SAN BENEDETTO DEL TRONTO – “Monti lontani monti vicini” è la rassegna cinematografica giunta alla tredicesima edizione, organizzata dal Cineforum Sbt Buster Keaton in collaborazione con l‘amministrazione comunale di San Benedetto. L’iniziativa si propone come momento di riflessione non solo sui disagi, le tensioni e i conflitti, ma anche sulle speranze, le aperture e la ricchezza che fanno da sfondo al confronto fra culture diverse.

Con La prima neve, l’8 aprile alle ore 17 e 21.30, presso il Teatro Concordia, Andrea Segre prosegue l’idea di un cinema umanista, radicato in una provincia italiana quieta e dimenticata. Dopo Chioggia in Io sono Li, il suo sguardo da documentarista si posa sull’alta montagna del Trentino, a Pergine Valsugana, dove nei boschi giallastri di un autunno che sta per diventare inverno, cresce il legame tra un ragazzino e un immigrato del Togo, arrivato in Italia attraverso l’inferno della Libia. Entrambi, Michele e Dani, sono segnati dal dolore e dalla perdita: il primo orfano di padre, il secondo distrutto dalla morte della moglie durante il viaggio e dall’incapacità di occuparsi della figlia neonata.

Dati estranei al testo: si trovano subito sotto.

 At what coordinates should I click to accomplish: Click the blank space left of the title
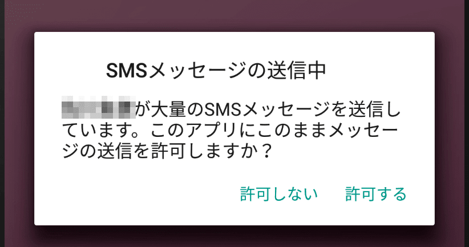[70, 71]
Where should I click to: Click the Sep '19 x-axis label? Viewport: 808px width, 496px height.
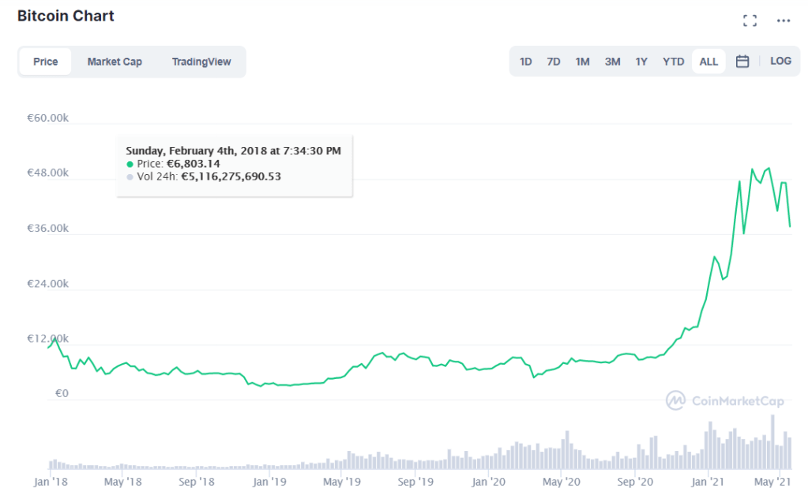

Segre ha la capacità e il coraggio di raccontare storie, di filmare spazi geografici da trasformare in luoghi ideali. Il suo cinema drammatico è sensibile, toccante, guarda al mélo ma senza concitazione, con i personaggi principali e di contorno (la madre di Michele, fragile e premurosa, lo zio rassegnato, il nonno apicoltore stanco e comprensivo) che si ritagliano il loro spazio per crescere come figure autentiche. La prima neve si affida al tempo, al mutare della luce del giorno e delle stagioni: e in un paesaggio immenso, che osserva placido e gentile il dramma degli uomini, fa in modo che la tragedia si stemperi, che la vita prevalga sulla morte, e che la neve possa cadere copiosa non per seppellire il passato, ma per purificarlo.